ABOUT THIS TASK :: Each line below from the "This screenshot has width=390, height=358." line through the "You are a computer-use" line, those two included, must be restated word for word; the pictures must not be.

------ STORED DATA

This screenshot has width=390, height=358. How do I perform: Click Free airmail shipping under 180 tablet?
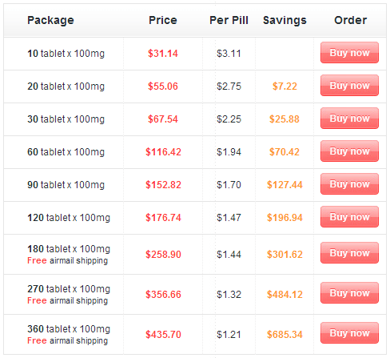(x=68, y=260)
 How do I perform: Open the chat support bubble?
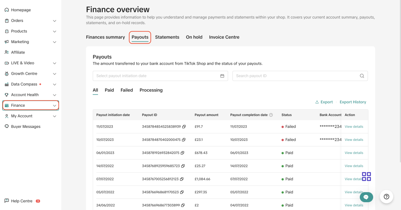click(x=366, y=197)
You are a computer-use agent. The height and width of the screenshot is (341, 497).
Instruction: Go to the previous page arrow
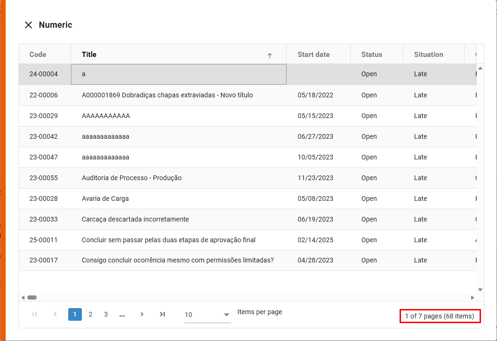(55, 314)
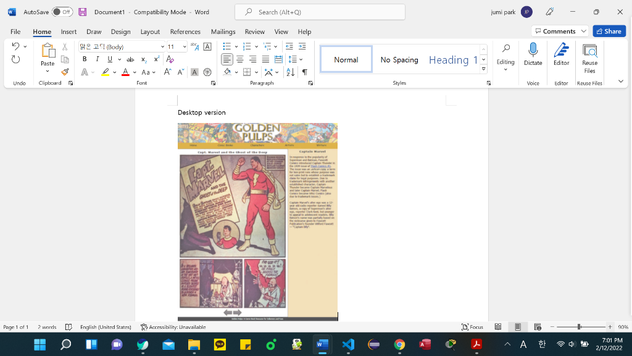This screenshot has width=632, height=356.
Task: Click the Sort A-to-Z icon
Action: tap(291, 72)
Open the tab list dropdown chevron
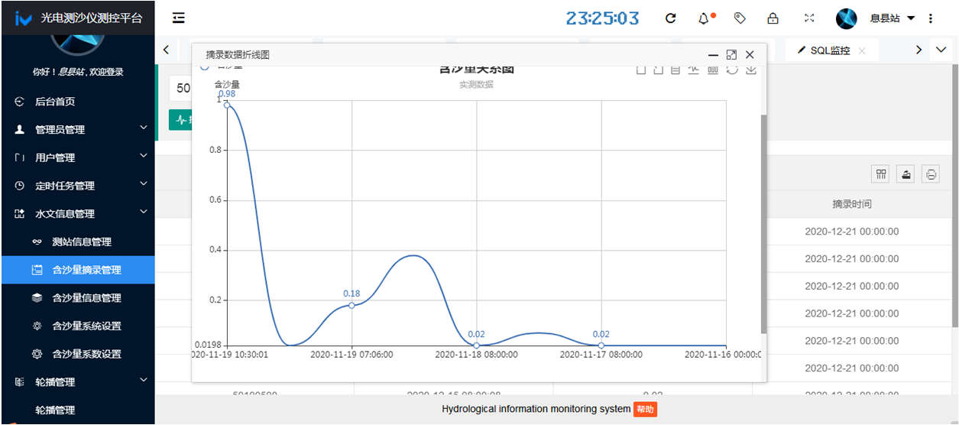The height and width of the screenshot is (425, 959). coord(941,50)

------------
------ STORED DATA

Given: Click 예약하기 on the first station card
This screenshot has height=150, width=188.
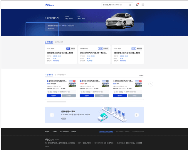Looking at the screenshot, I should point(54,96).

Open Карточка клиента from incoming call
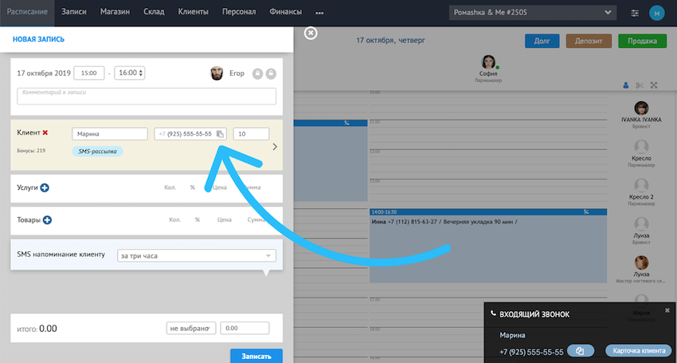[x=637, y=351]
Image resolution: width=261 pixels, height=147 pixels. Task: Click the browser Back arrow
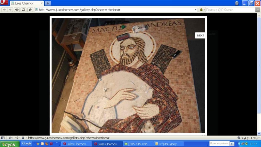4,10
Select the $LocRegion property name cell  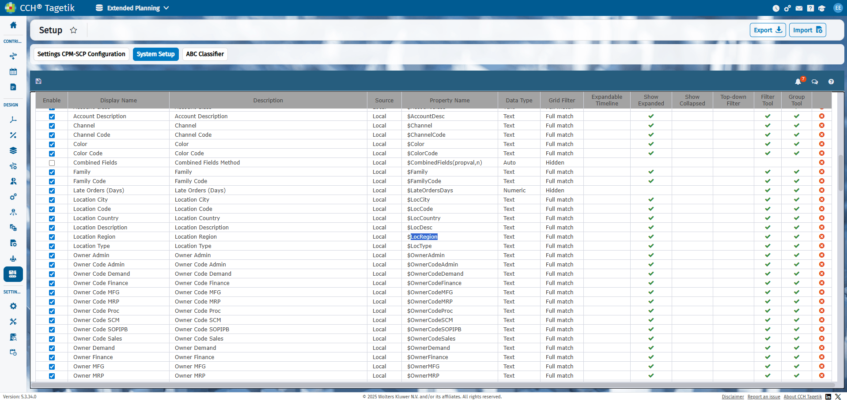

------------

EXPECTED ANSWER ::
This screenshot has width=390, height=358. How do I perform: Click Free airmail shipping under 180 tablet?
(x=68, y=260)
 How do I perform: Open the chat support bubble?
click(x=366, y=197)
You are a computer-use agent. The height and width of the screenshot is (341, 497).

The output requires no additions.